Uzbekistan's been ruled by dictator Islom Karimov since independence from the Soviet Union 14 years ago.
The US State Department's webpage about Uzbekistan says;
The police force and the intelligence service use torture as a routine investigation technique
What kind of torture? As George Monbiot describes;
There are over 6,000 political and religious prisoners in Uzbekistan. Every year, some of them are tortured to death. Sometimes the policemen or intelligence agents simply break their fingers, their ribs and then their skulls with hammers, or stab them with screwdrivers, or rip off bits of skin and flesh with pliers, or drive needles under their fingernails, or leave them standing for a fortnight, up to their knees in freezing water. Sometimes they are a little more inventive. The body of one prisoner was delivered to his relatives last year, with a curious red tidemark around the middle of his torso. He had been boiled to death.
Our wars are not about removing tortuous dictators from power or beinging democracy to people. If they were we'd be bombing and invading Uzbekistan.
But what are we doing? Bush has never criticised the Uzbekistani human rights record. Indeed, that same State Department page that names the systematic torture says;
Uzbekistan is an ardent supporter of U.S. military actions in Afghanistan and Iraq and of the war against terror overall. The United States, in turn, values Uzbekistan as a stable, moderate force in a turbulent region.
It's a rare moderate nation that tortures thousands of its citizens to death.
The US has granted Uzbekistan 'most-favored-nation trade status', exempting it from many US trade tariffs, in addition to the hundreds of millions of US taxpayers dollars given every year for assorted government and military projects.

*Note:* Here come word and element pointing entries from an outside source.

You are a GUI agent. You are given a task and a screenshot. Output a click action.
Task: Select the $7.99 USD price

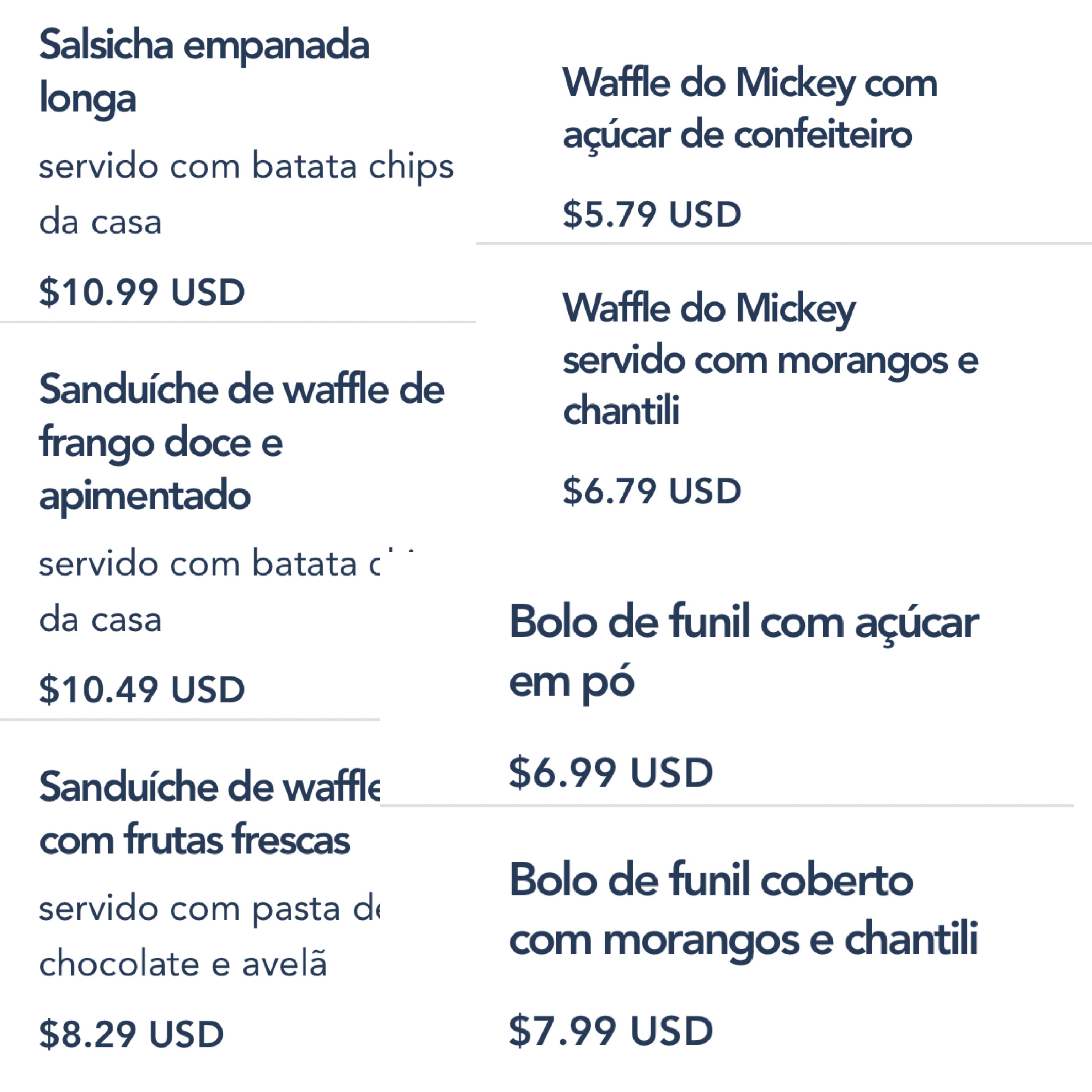pyautogui.click(x=611, y=1031)
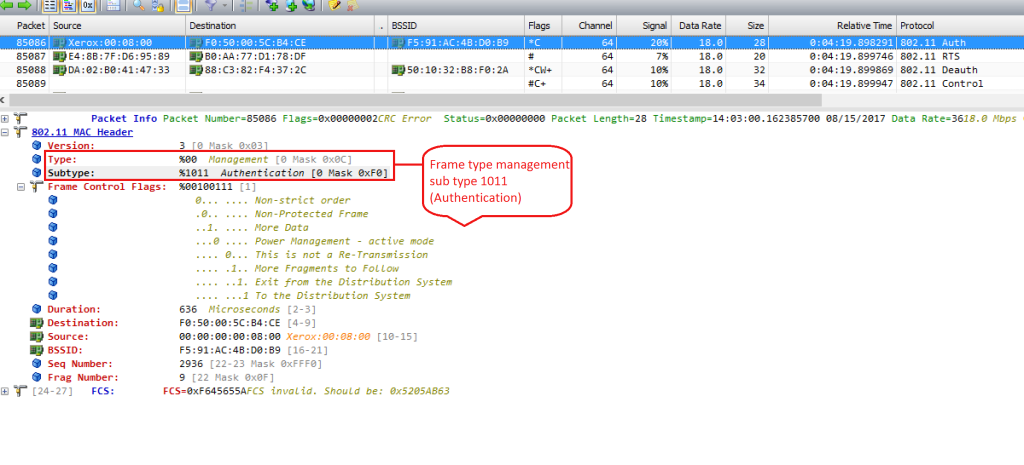Open the 802.11 MAC Header link
Viewport: 1024px width, 465px height.
pyautogui.click(x=82, y=132)
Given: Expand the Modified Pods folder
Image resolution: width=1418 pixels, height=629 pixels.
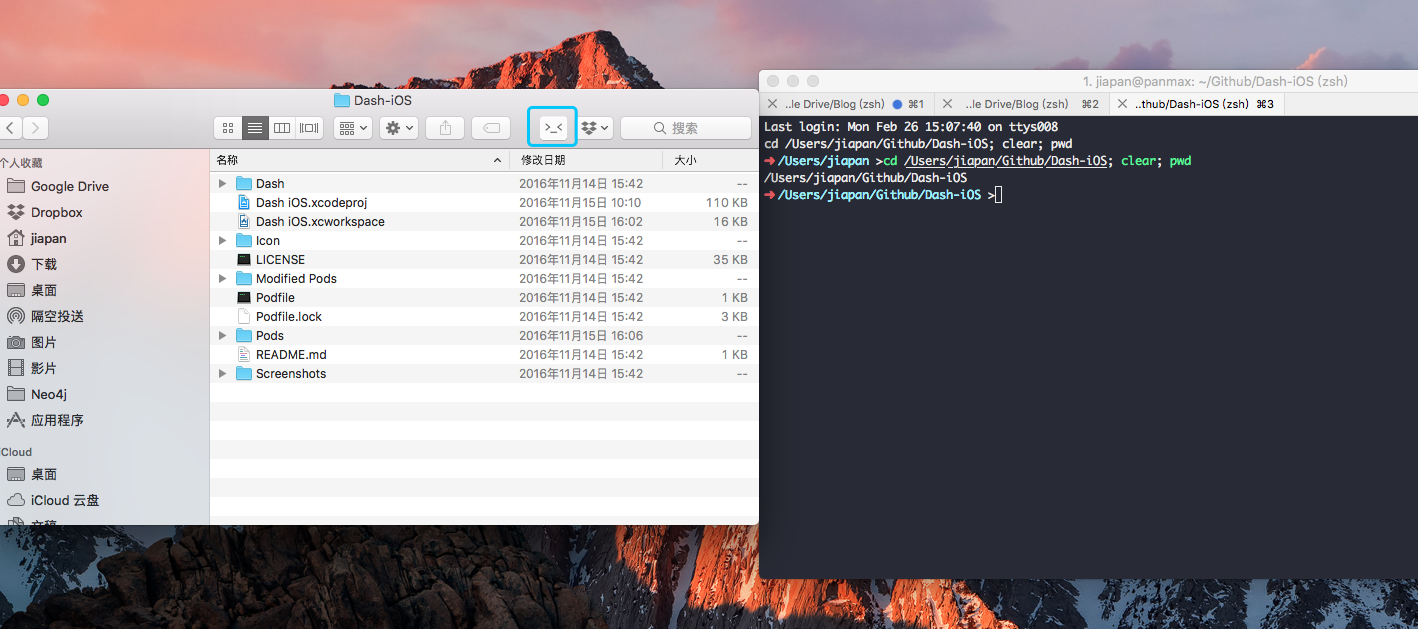Looking at the screenshot, I should click(x=222, y=279).
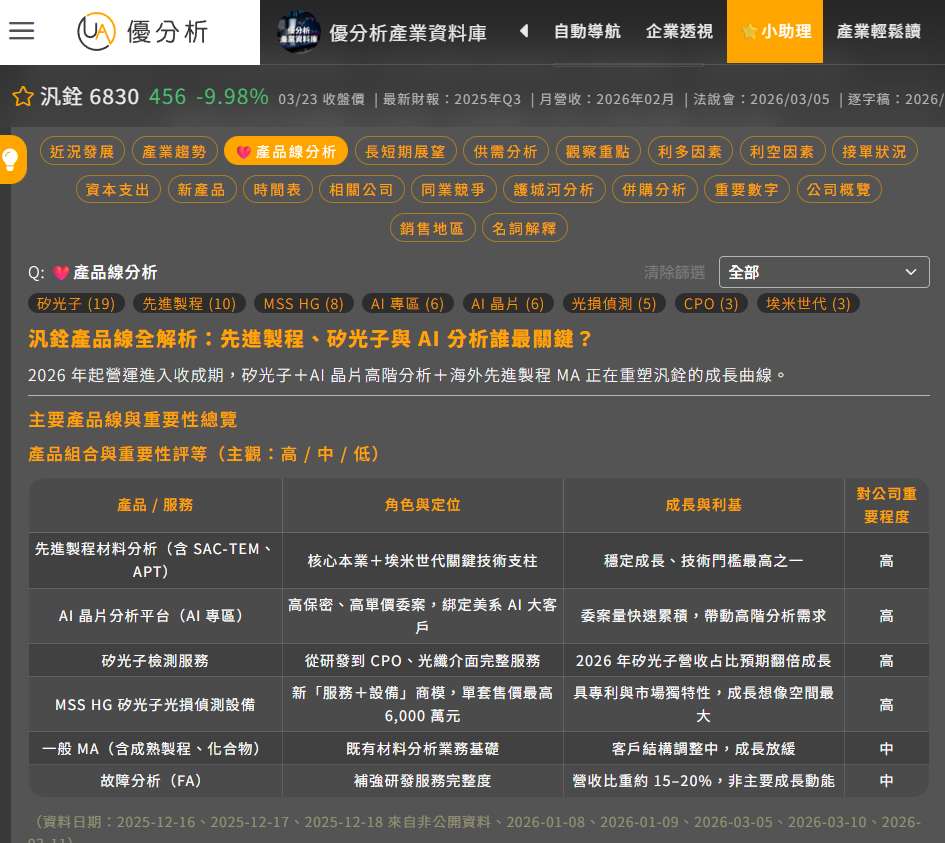Toggle the favorite star for 汎銓 6830
This screenshot has height=843, width=945.
[22, 97]
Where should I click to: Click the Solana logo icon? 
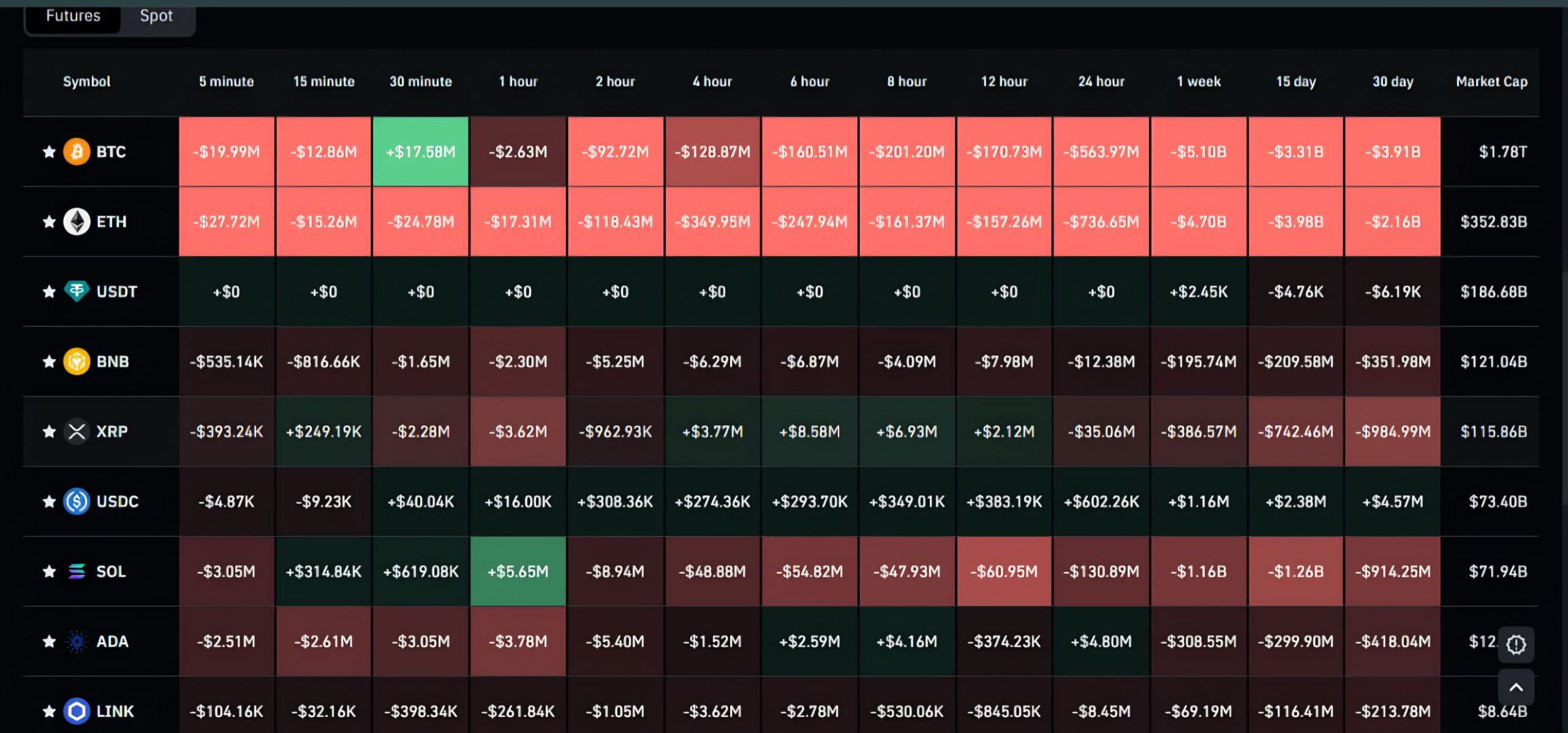pos(77,571)
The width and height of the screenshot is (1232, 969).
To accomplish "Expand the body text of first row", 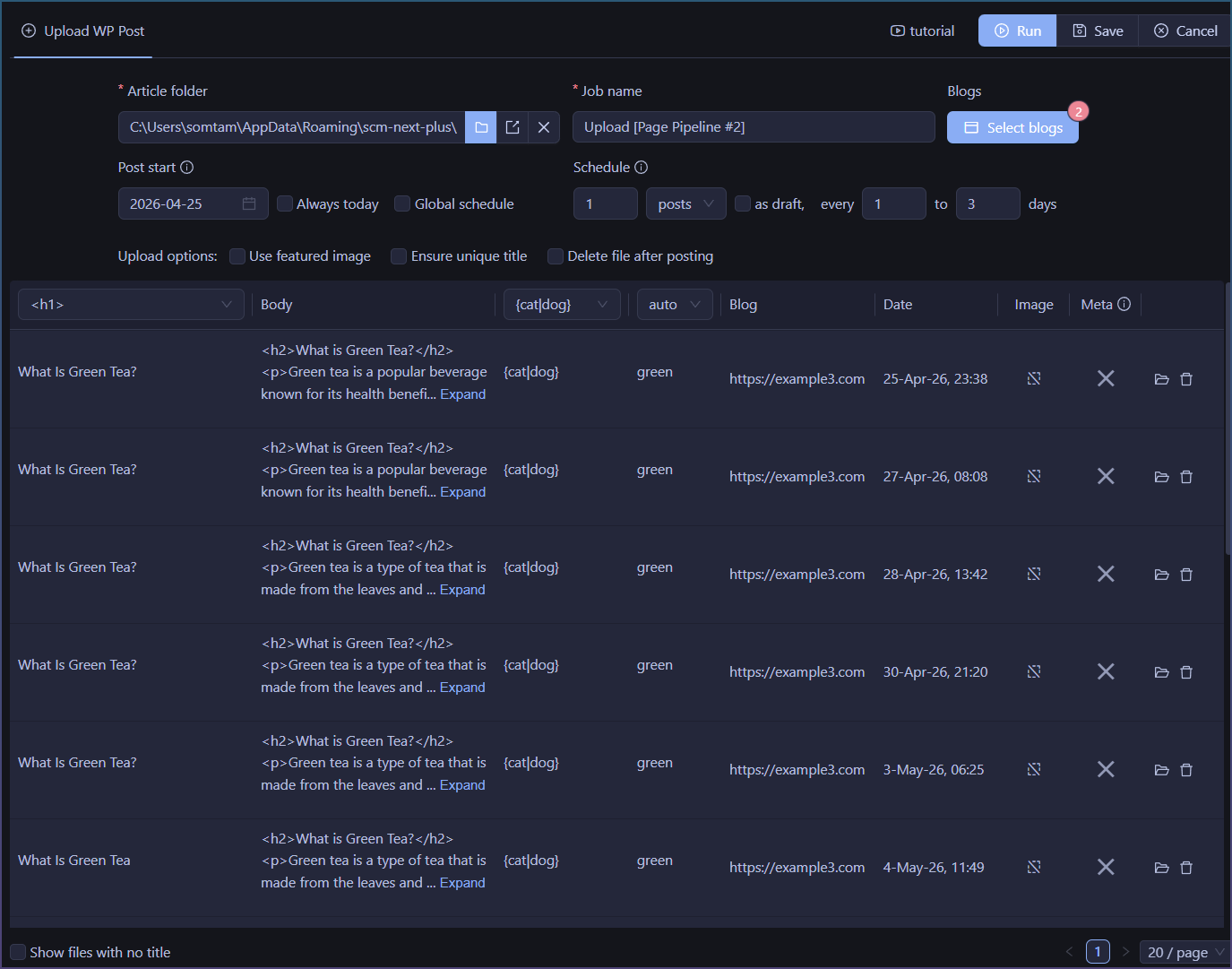I will click(462, 394).
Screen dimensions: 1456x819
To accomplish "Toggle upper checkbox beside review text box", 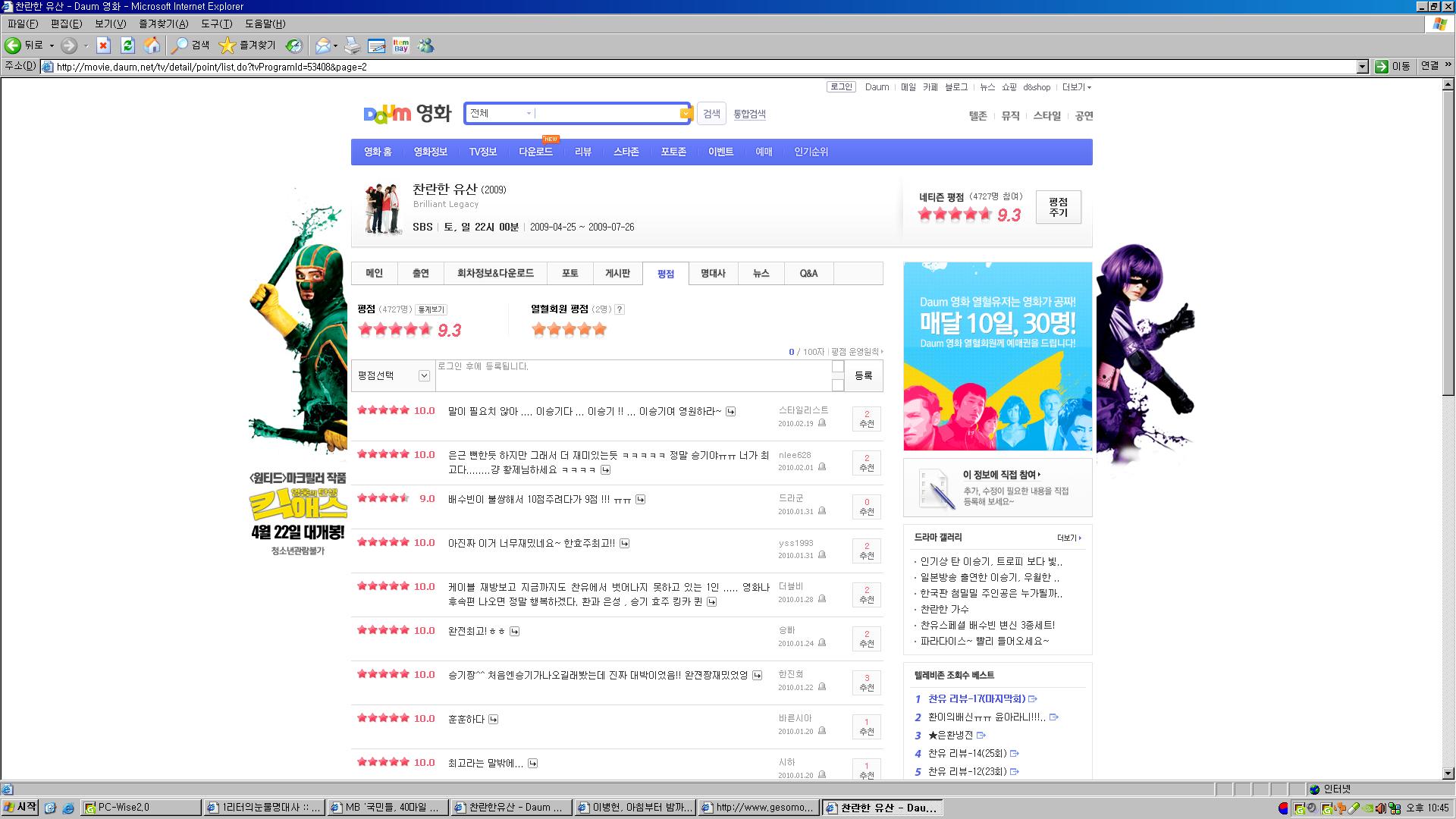I will coord(838,367).
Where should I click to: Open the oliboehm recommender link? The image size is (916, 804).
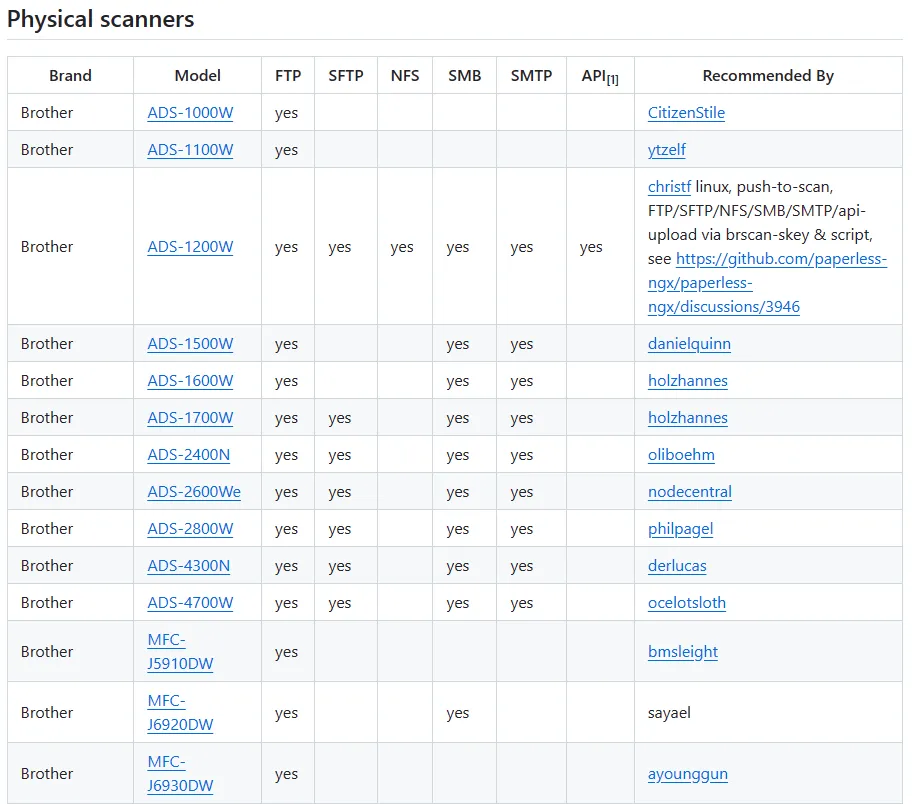click(681, 455)
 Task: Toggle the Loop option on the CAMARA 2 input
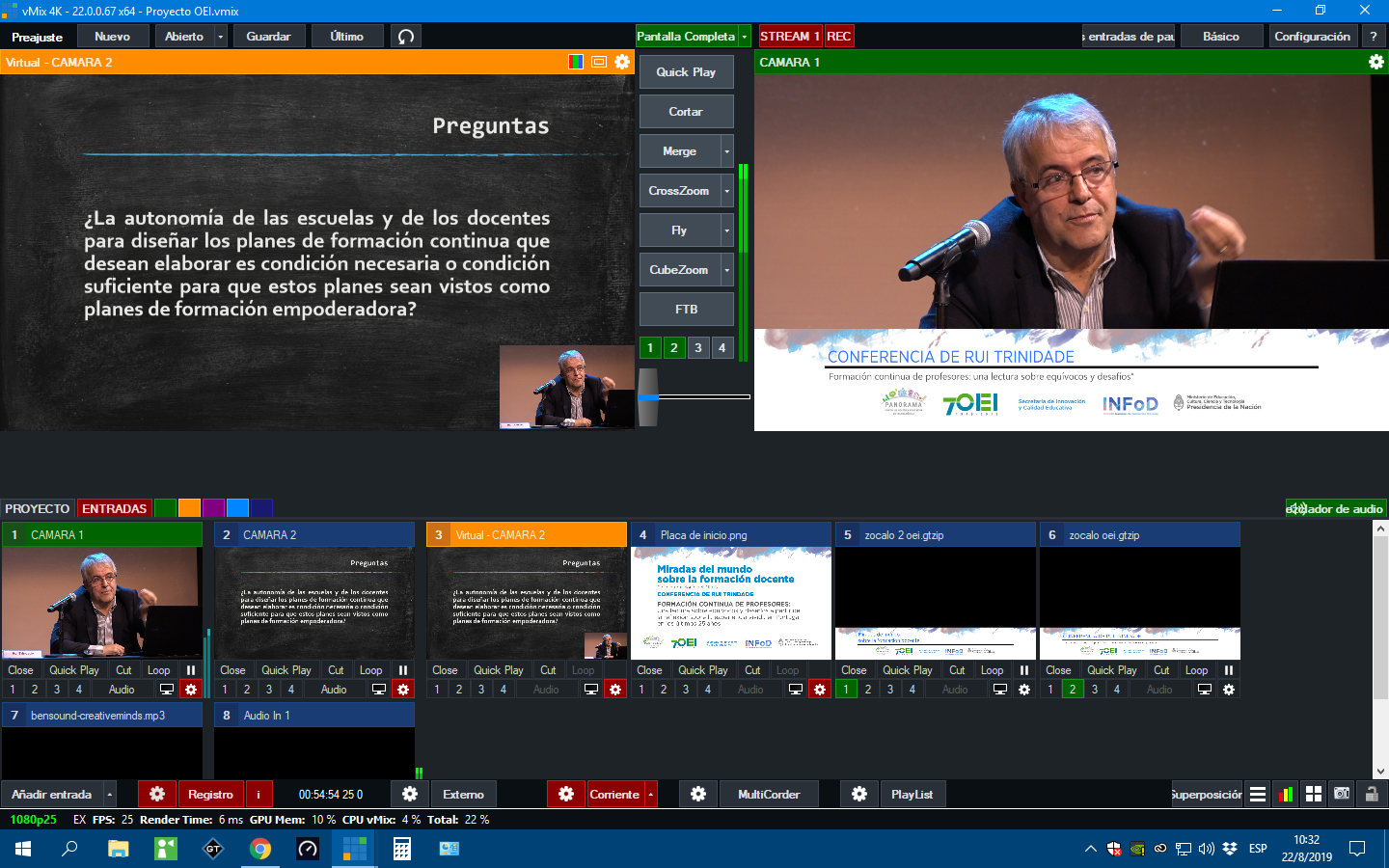pyautogui.click(x=370, y=670)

They get high-level, high-profile personal support. Donald Rumsfeld has visited three times in the last two years. During Colin Powell's visit he passed Bush's personal thanks for the Karimov regime's 'support of the anti-terrorist campaign and other spheres of activity.'
The Memory Hole has a page of details entitled Senior US Officials Cozy up to Dictator Who Boils People Alive
Why would they do this? Like so many news stories, this is yet another facet of the oil story. As Colin Powell said, 'our interest in the region is not limited to the Afghan crisis only'.
The US has some enormous military bases in Afghanistan. Far more than they'd need if they were merely securing a quick changover from Taliban rule to representative democracy. The bases are there for the same reason they have large bases in Uzbekistan.
The Middle East produces around half the world's oil. In a decade or so, it will be around three-quarters. The rapidly industrialising Chinese economy will really want that oil, and there won't be enough for them and us. So if the West is to keep control, we need a lot of military presence in the land between China and the really big oilfields; Afghanistan, Iran and Uzbekistan.
In the meantime, Uzbekistan has a bit of oil of its own, and we can forgive a lot when someone's giving us oil on friendly terms.
We want those oil-producing and China-buffer countries in the hands of people we can do business with. If Karimov were to allow democracy, the 88% muslim electorate would put people in power with a great deal more sympathy for the countries the West has attacked. So the non-Islamic nation allies keep quiet. When the Uzbekistani elections six months ago only allowed candidates who supported Karimov, Russia declared the election transparent, democratic and well-organised.
As with the recent wars in Iraq and Afghanistan, so it is with the future plans for securing the Middle Eastern oilfields; the British government knows that if it wants second dibs on the oil then it has to back the Americans all the way. In this case, we have to allow Karimov to remain in power.
So when the Craig Murray, the British ambassador to Uzbekistan, started publicising what was happening under Karimov, he was told to shut up by the Foreign Office and publically discredited.
When he continued to expose details he was sacked and smeared again.
Murray stood against his libeller and former boss Foreign Secretary Jack Straw in the general election, getting 5% of the vote.
Murray's continued effort to draw attention to the Karimov regime's human rights abuses made the British agree to send a junior minister, Bill Rammell, to Tashkent to discuss it. The Uzbekistanis simply refused to permit the visit and that was the end of it.
Karimov continues to ruthlessly put down Islamic groups. He blamed the killing at this week's protests on 'Islamic criminals'. Uzbekistani authorities have blocked foreign news media from broadcasting, whilst failing to mention the peaceful protests in the week before the violence.
After some delay, Jack Straw has condemned this week's events. The British government has, he claims, 'long been concerned about abuse of human rights, about a lack of democracy'.
He doesn't say why they've gagged someone expressing such concern and given continuous tacit approval of the Karimov ragime.